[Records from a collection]
________________

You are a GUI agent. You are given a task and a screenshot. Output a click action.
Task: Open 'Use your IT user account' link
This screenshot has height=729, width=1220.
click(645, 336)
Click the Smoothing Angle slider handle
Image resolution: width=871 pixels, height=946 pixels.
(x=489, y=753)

________________

Your objective >> Your response must consist of every line above, reproduced exactly.

Response >>
You are a GUI agent. You are given a task and a screenshot. Output a click action.
Task: Open 'Use your IT user account' link
This screenshot has height=729, width=1220.
click(645, 336)
Click the Smoothing Angle slider handle
Image resolution: width=871 pixels, height=946 pixels.
(x=489, y=753)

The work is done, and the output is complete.